━━ EXERCISE TEXT

By removing the genes in the plasmid that caused the tumor and adding
in novel genes, researchers were able to infect plants with A. tumefaciens and let the bacteria insert their chosen DNA into the genomes of the plants.
Choosing target genes
The
first step is to identify the target gene or genes to insert into the
host organism. This is driven by the goal for the resultant organism. In
some cases only one or two genes are affected. For more complex
objectives entire biosynthetic pathways
involving multiple genes may be involved. Once found genes and other
genetic information from a wide range of organisms can be inserted into
bacteria for storage and modification, creating genetically modified bacteria in the process. Bacteria are cheap, easy to grow, clonal,
multiply quickly, relatively easy to transform and can be stored at
-80 °C almost indefinitely. Once a gene is isolated it can be stored
inside the bacteria providing an unlimited supply for research.
Genetic screens
can be carried out to determine potential genes followed by other tests
identify the best candidates. A simple screen involves randomly mutating
DNA with chemicals or radiation and then selecting those that display
the desired trait. For organisms where mutation is not practical,
scientists instead look for individuals among the population who present
the characteristic through naturally-occurring mutations. Processes
that look at a phenotype and then try and identify the gene responsible are called forward genetics. The gene then needs to be mapped by comparing the inheritance of the phenotype with known genetic markers. Genes that are close together are likely to be inherited together.

━━━━

§ PROBLEM DETAILS:
Rewrite everything in the genetic engineering text from "By removing the" down to "of the plants.", with "plants" replaced by "crops".

━━ SUPPLIED MATERIAL

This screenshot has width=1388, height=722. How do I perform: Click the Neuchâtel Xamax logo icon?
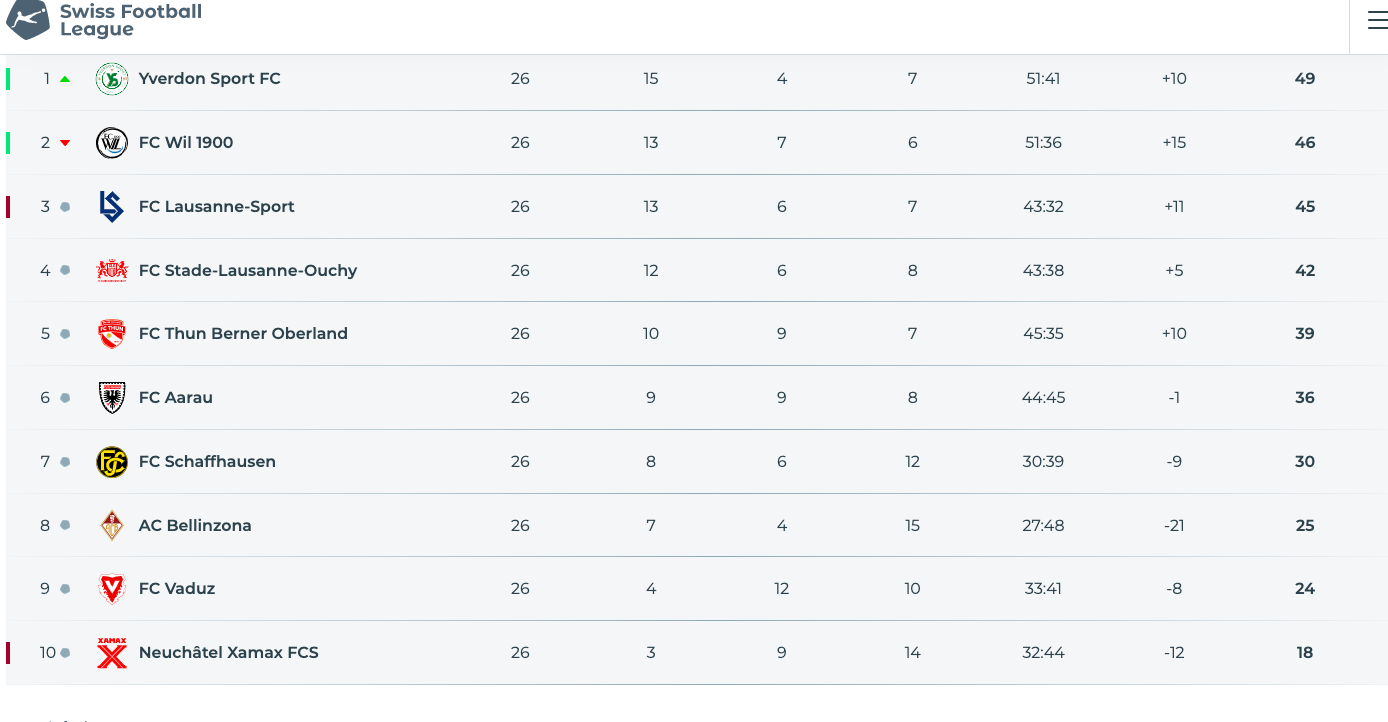(112, 653)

━━━━

§ SOLVED PROBLEM:
By removing the genes in the plasmid that caused the tumor and adding
in novel genes, researchers were able to infect crops with A. tumefaciens and let the bacteria insert their chosen DNA into the genomes of the crops.